Enter the African reality
AAlways a contradiction, and never a single reality even within a single country, much less across the entire continent. Agenda 2063 of the African Union includes enabling goals such as industrialisation and job creation. These are aspirational goals for a continent with so much poverty, a continent that yet hopes to become the manufacturing hub for the world. However, these goals are based on a paradigm that has been imported. A paradigm that is beginning to shift everywhere else. Perhaps we should embrace the uncertain future of work rather than the certain history of work. Africa has a lot less to unlearn than the developed world and therefore should find it easier to adapt. Navigating uncertainty in a world where the rules keep changing rapidly is a critical survival skill.
Big business will always have a strong role to play in the global economy. Stable salaried jobs? Perhaps.

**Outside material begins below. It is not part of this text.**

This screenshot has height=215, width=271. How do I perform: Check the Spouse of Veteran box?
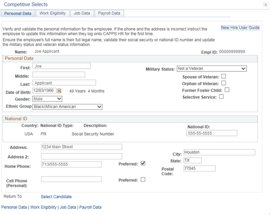(223, 76)
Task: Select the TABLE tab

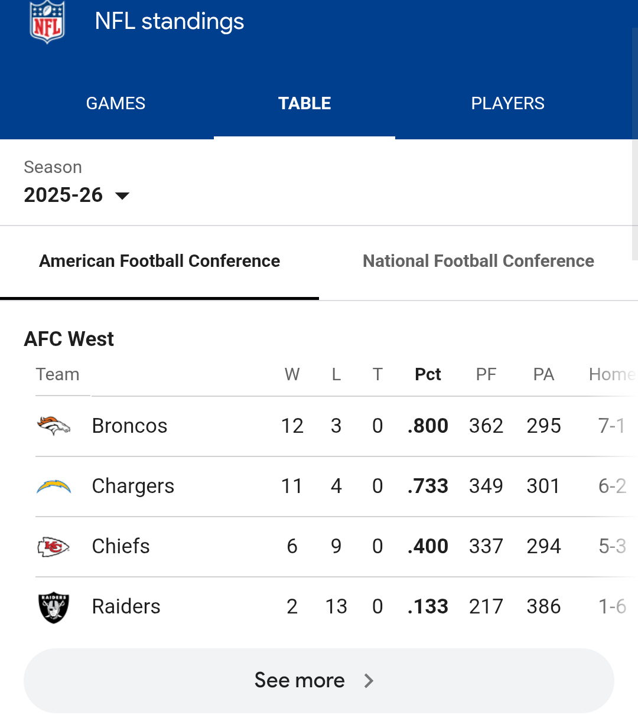Action: coord(304,103)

The 4th Industrial Revolution brings with it many key benefits, one of which is the ability to reach a global market for your products and services regardless of the size of your offering.
What if the opportunity for Africa is to bring its uniqueness to the world, rather than trying to apply yesterday’s solutions to a problem that may be misunderstood in the first place?
As is usually the case, the real answer is likely to be a mixture of both perspectives. We need jobs for some and access to markets for others. Having a good question without an answer is vastly superior to having a perfect answer to the wrong question.